Problem to solve =
No pictures are to be included when the entries below are reproduced exactly.

Source data =
Content starts

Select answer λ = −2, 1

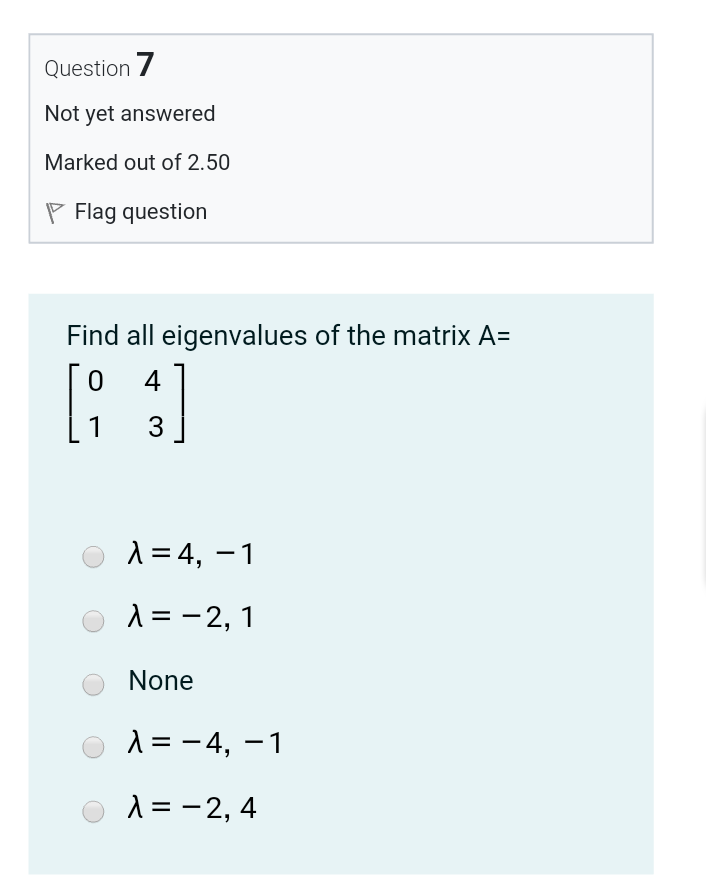coord(92,620)
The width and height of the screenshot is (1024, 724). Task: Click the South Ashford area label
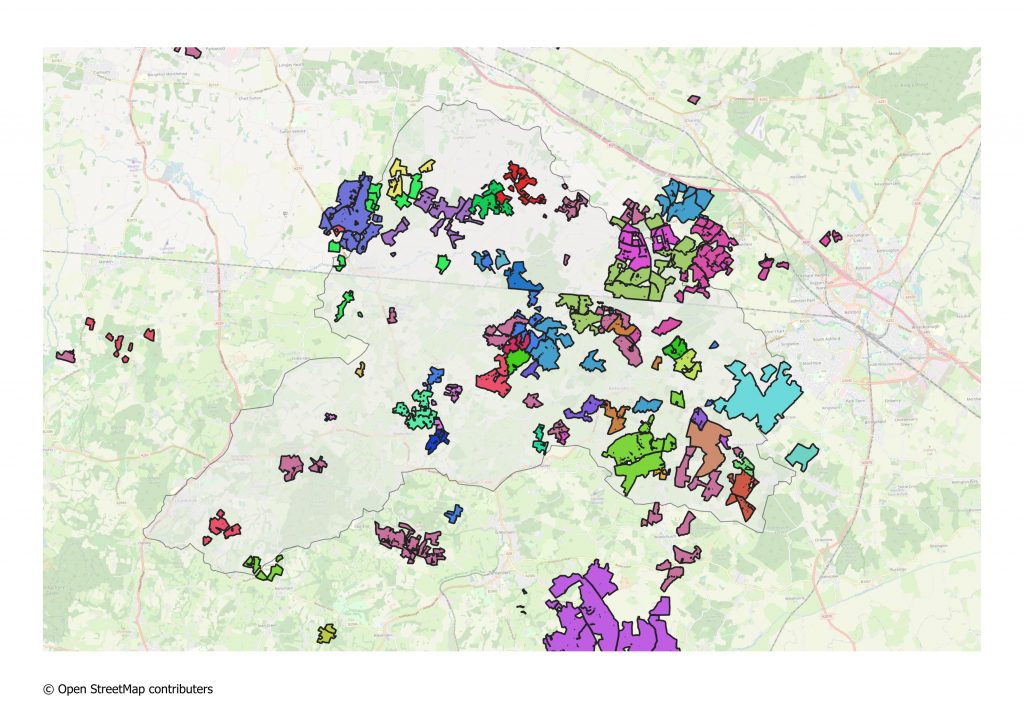click(x=825, y=339)
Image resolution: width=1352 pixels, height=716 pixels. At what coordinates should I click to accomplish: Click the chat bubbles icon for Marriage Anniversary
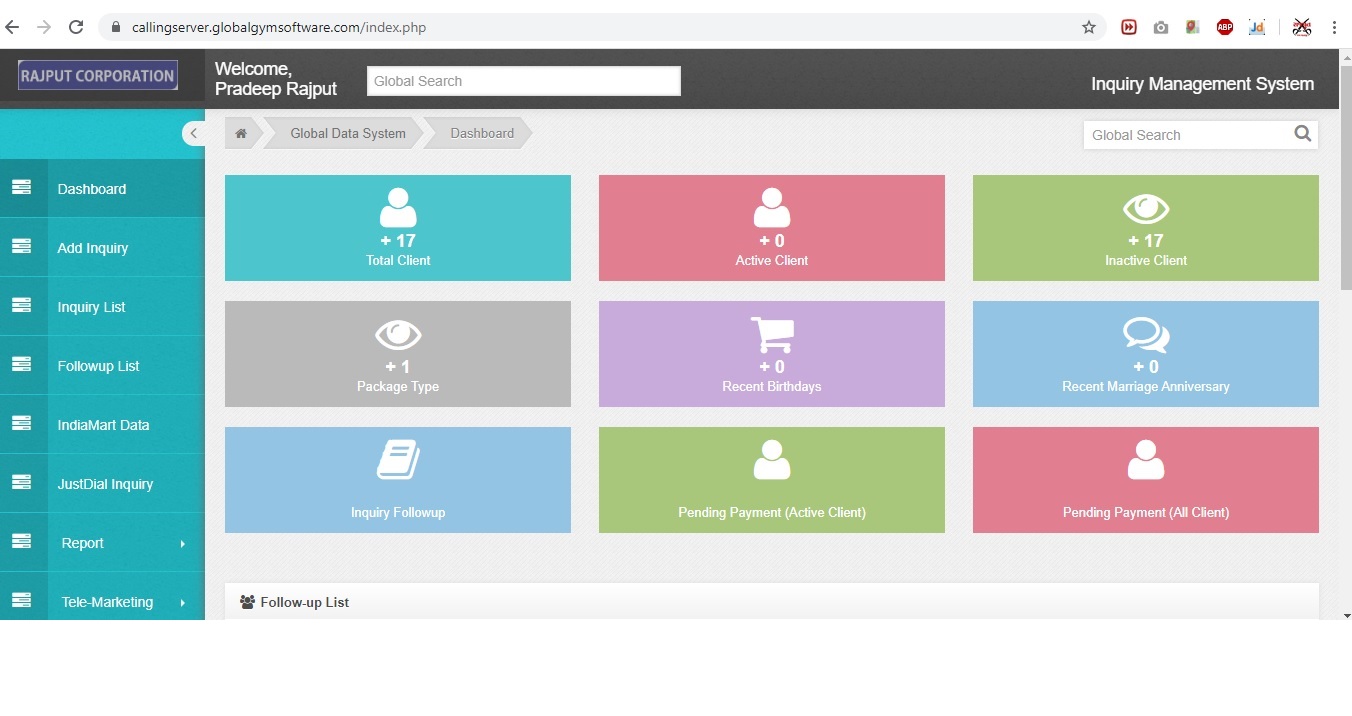(1146, 335)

Content ends

Solved problem =
Select answer λ = −2, 1

coord(92,620)
The width and height of the screenshot is (1024, 724). Task: Click the South Ashford area label
click(x=825, y=339)
Image resolution: width=1352 pixels, height=716 pixels. At what coordinates should I click to accomplish: Click the chat bubbles icon for Marriage Anniversary
(1146, 335)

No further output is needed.